Below are records; reproduce exactly the lines from the one containing "Instruction: Expand the Source dropdown arrow" through the end, both included, and only those.

------------------------------------------------------------

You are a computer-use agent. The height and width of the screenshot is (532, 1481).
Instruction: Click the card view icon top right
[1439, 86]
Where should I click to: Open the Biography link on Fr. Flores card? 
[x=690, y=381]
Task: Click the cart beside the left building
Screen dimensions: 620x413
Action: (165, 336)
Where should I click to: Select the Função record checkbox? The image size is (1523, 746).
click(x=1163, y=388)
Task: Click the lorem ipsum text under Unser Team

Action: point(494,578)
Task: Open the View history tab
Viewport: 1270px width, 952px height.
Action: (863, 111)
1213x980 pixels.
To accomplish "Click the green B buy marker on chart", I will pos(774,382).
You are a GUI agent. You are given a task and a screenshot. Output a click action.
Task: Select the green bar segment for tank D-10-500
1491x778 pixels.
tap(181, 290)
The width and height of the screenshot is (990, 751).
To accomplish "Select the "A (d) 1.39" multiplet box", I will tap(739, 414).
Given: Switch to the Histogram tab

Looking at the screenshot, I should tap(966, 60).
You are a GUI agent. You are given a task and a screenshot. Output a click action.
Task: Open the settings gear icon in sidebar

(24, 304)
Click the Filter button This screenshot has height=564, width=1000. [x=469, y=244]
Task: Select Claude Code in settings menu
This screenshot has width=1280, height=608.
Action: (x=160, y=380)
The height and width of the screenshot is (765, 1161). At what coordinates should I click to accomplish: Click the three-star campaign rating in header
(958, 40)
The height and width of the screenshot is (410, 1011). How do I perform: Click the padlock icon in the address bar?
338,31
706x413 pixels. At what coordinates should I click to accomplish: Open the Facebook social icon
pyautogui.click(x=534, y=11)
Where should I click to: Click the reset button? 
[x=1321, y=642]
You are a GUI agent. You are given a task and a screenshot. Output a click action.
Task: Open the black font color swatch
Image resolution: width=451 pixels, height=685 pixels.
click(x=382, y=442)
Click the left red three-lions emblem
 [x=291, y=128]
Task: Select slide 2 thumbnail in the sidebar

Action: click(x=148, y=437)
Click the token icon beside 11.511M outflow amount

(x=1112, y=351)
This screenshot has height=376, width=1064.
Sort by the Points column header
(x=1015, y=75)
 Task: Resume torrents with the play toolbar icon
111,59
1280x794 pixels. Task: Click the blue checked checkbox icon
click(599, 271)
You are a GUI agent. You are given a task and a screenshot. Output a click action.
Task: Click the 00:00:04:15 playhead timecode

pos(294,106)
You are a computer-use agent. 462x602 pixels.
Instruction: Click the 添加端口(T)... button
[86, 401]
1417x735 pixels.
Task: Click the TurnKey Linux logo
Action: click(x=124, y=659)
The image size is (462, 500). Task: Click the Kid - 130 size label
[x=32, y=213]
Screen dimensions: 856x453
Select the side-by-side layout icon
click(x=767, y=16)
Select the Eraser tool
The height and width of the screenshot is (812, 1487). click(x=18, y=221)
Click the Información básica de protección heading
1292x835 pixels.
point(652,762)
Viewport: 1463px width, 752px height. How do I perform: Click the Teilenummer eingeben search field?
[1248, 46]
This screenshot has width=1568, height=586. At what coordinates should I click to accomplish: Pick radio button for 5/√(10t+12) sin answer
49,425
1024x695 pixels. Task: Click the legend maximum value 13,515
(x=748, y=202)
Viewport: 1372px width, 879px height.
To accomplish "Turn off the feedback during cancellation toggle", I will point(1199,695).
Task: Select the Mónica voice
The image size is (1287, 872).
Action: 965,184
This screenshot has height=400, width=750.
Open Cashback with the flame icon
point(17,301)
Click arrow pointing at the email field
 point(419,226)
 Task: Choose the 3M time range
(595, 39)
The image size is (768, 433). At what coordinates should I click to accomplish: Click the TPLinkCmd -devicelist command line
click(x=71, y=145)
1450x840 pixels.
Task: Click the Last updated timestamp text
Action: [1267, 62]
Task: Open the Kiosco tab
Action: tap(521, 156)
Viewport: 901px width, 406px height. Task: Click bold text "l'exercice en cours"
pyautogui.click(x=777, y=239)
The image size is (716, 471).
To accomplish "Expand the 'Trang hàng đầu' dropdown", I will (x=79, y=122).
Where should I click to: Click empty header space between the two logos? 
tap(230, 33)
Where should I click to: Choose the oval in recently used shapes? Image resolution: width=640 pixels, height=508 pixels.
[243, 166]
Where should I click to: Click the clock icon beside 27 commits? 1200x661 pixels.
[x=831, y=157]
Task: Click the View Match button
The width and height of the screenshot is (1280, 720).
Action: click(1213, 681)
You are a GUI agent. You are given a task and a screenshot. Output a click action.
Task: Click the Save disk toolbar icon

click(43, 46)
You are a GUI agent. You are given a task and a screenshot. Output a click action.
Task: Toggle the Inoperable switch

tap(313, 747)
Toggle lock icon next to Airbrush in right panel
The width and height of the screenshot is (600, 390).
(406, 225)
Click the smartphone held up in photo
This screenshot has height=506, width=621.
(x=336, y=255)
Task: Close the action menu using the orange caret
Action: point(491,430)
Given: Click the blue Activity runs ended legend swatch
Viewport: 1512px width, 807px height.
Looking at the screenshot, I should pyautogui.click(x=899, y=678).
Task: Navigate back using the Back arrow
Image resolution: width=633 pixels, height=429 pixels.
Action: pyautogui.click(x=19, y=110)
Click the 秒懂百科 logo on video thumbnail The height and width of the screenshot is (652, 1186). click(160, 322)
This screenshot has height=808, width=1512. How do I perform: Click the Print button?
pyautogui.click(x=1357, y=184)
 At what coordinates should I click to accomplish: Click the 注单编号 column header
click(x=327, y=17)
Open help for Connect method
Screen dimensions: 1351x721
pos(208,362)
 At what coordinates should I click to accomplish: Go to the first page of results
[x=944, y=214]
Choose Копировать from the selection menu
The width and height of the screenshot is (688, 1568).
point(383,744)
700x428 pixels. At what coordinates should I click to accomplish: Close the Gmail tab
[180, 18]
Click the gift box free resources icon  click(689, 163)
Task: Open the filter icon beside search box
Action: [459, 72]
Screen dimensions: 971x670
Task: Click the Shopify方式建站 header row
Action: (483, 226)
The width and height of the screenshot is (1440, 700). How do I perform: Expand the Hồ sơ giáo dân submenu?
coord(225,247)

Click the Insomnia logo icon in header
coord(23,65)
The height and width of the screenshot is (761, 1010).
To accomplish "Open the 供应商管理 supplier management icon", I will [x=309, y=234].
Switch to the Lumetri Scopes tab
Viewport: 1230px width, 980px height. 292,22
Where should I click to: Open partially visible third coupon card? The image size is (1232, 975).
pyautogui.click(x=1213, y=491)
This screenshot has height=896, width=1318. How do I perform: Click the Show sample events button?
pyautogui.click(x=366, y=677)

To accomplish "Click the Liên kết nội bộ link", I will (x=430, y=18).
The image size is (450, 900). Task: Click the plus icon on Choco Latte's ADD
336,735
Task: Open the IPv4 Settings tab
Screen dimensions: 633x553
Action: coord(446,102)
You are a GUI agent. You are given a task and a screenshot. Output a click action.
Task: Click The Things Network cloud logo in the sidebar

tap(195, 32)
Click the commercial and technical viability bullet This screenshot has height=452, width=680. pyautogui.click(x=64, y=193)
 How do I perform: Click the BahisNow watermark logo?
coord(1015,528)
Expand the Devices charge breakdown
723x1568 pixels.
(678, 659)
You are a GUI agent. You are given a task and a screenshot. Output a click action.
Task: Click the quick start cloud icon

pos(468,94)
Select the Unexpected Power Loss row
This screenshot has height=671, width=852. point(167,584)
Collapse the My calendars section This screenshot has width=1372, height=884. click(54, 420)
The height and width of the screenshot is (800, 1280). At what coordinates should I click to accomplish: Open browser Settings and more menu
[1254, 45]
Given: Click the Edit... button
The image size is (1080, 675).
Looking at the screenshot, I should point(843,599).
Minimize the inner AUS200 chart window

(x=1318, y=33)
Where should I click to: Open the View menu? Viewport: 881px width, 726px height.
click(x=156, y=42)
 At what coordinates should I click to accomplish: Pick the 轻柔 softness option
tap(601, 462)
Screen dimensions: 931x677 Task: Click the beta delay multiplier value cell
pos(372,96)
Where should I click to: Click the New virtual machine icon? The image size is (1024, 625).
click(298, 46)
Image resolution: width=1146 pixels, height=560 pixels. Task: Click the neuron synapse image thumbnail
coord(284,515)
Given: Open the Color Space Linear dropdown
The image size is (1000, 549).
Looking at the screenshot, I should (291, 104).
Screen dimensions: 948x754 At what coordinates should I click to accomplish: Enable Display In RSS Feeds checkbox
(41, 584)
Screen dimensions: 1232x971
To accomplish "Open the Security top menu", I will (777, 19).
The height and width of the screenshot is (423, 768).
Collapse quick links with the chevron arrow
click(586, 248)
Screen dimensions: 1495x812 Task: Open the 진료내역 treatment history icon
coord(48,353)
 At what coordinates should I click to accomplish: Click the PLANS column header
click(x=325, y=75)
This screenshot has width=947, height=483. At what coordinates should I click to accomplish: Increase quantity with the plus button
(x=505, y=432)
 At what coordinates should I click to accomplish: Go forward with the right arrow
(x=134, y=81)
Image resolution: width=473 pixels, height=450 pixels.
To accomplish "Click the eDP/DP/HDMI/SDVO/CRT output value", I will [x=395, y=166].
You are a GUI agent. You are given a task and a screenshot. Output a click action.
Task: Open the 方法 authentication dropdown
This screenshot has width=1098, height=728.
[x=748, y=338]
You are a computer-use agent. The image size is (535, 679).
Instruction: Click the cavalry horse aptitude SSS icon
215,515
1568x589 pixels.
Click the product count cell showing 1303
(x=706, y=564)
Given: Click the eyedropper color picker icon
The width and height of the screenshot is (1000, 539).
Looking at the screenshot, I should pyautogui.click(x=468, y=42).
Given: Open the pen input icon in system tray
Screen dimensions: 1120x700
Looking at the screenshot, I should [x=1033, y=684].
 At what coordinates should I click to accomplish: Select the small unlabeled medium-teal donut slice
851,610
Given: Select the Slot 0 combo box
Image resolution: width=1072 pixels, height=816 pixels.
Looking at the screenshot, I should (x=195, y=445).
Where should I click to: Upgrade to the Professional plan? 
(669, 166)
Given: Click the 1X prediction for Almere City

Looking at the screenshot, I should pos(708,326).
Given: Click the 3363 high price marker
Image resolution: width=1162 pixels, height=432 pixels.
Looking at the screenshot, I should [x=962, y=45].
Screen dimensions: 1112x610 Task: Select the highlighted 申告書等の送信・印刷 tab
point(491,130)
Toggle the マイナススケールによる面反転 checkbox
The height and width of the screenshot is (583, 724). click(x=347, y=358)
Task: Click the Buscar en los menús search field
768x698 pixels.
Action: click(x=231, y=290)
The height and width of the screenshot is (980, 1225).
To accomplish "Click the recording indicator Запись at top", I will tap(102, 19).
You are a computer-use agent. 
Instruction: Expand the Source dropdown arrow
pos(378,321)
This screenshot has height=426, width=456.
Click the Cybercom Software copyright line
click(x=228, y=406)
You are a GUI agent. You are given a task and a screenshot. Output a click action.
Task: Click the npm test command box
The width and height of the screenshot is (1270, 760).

------------------------------------------------------------

▶ _Written answer_:
Instruction: Expand the Source dropdown arrow
pos(378,321)
This screenshot has height=426, width=456.
Click the Cybercom Software copyright line
click(x=228, y=406)
You are a GUI agent. You are given a task and a screenshot. Output a click action.
Task: Click the npm test command box
The width and height of the screenshot is (1270, 760).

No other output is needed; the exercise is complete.